黙ったまま見つめていると、何度か瞬きを繰り返しながらも「では、失礼します」と椅子に腰掛けた。
「ヴェンセル様にお願いがございます」
唐突に先にそれを切り出したフェルに、さすがの俺も大きく息をついて、考えた。
まったく意味がわからない。今回の話はグランのことであって何故それをフェルが話そうというのか。

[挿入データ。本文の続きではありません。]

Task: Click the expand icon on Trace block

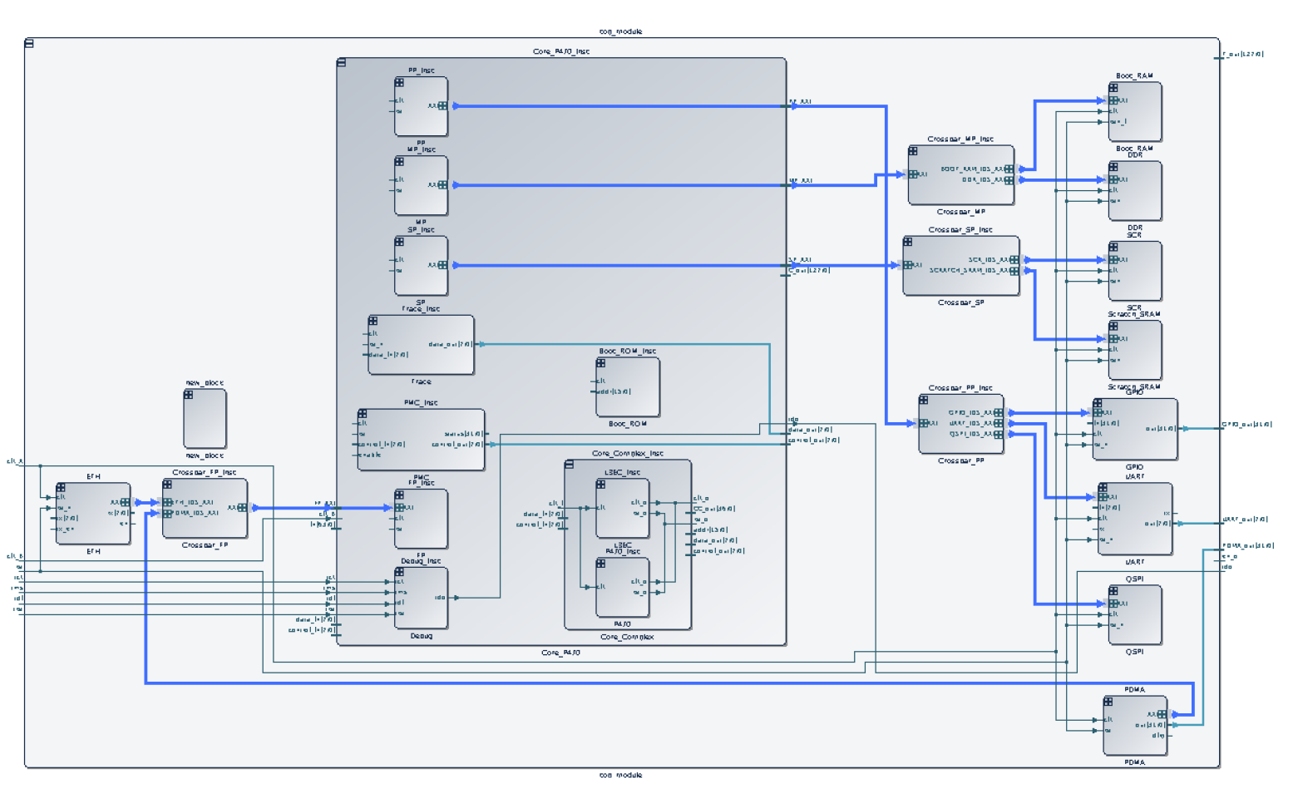Action: (x=375, y=322)
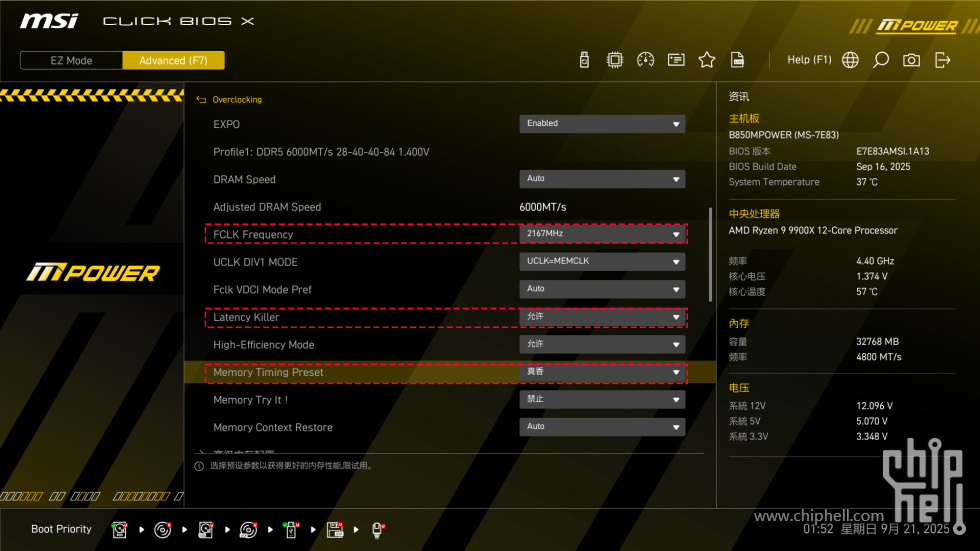Viewport: 980px width, 551px height.
Task: Select first boot priority hard drive icon
Action: (x=120, y=529)
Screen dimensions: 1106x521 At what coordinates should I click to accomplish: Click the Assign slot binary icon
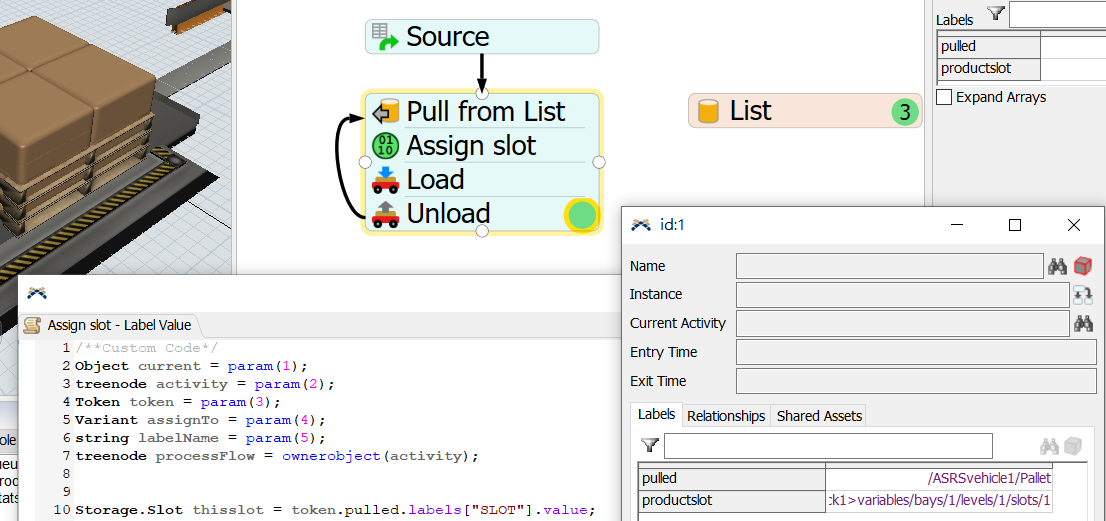[385, 146]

そして説明すると言ってグランの代わりに来た割にまず頼みごとなんて、いつものフェルらしくねぇ。
俺はじっとヤツを見ていたが、フェルは俺を見返したままじっと答えを待っている。根負けしたのは俺のほうで、結局「ハリー、と呼べ」と答えることでフェルの申し出を受けた形になった。

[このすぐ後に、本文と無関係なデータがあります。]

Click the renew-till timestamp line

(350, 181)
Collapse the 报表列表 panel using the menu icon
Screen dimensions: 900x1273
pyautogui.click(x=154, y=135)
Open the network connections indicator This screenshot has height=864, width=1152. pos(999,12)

「ハリー様、グランセが会っていた人物について、言及を避けていただけませんか」
フェルはまっすぐ俺を見て一息にそう言うと、下唇を噛んでごくりと唾を飲み込んだ。
「それについての理由も、ご容赦いただきたいのです」
そう続けたフェルの意図がわからずに、さすがの俺も目を丸くする。
「つまり」
俺がまずそう枕詞を持ち出したのは、その間もこれは一体どういうことなのかを考えるのが止まらなかったからだ。
「つまり、何も聞くな、と?」
「はい」
フェルは真剣だった。両の拳が膝の上で握り締められており、極度に緊張しているのが伝わってくる。
「確かに、自由行動内での出来事なら俺にあれこれいう権利はねぇ。が、グランを追ったキールや俺に影響が出ている。……これをもってしても黙っていろという意味か?」
「申し訳ありません」
再度、フェルが頭を下げた。そしてそのまま上げてこない。……どういうことだ? 事があの古ダヌキの亡霊とグランに関するだけじゃなく、何故フェルがそこまでヤツを庇うのか――まったくわからない。
「フェルナンド」
しばしの間の後、俺が名前を呼ぶとフェルはあからさまにびくりと身体を跳ねさせた。
「お前がそう言うのなら何かあるんだろう。わかった、と言ってやりてぇが……その所為でキールや俺や、今回城から連れ出してきた連中に何かあってからじゃ遅い。――お前、そこまで責任持てるか?」
返事はない。フェルの膝の上に置かれた拳がだんだんと白くなる。強く握り締めている証拠だ。迷いか、決意か。フェルの脳裏を占めるのはそのどっちなのだろう。
「フェル」
愛称を呼ぶと一瞬、フェルが瞳を上げて俺を見る。しかしすぐに伏せられる瞳。その仕草は、迷っている証拠だ。
「ひとりで抱え込む必要はねぇ。それに今はいつもと違って、何もかも報告しなきゃいけないわけもねぇしな」
「……ハリー、様」
押し出すようなフェルの声は、どこか泣き声に近かった。けれどくっと顔を上げたその頬に涙のあとはなく、俺をしっかと見据えるその瞳も潤んではいなかった。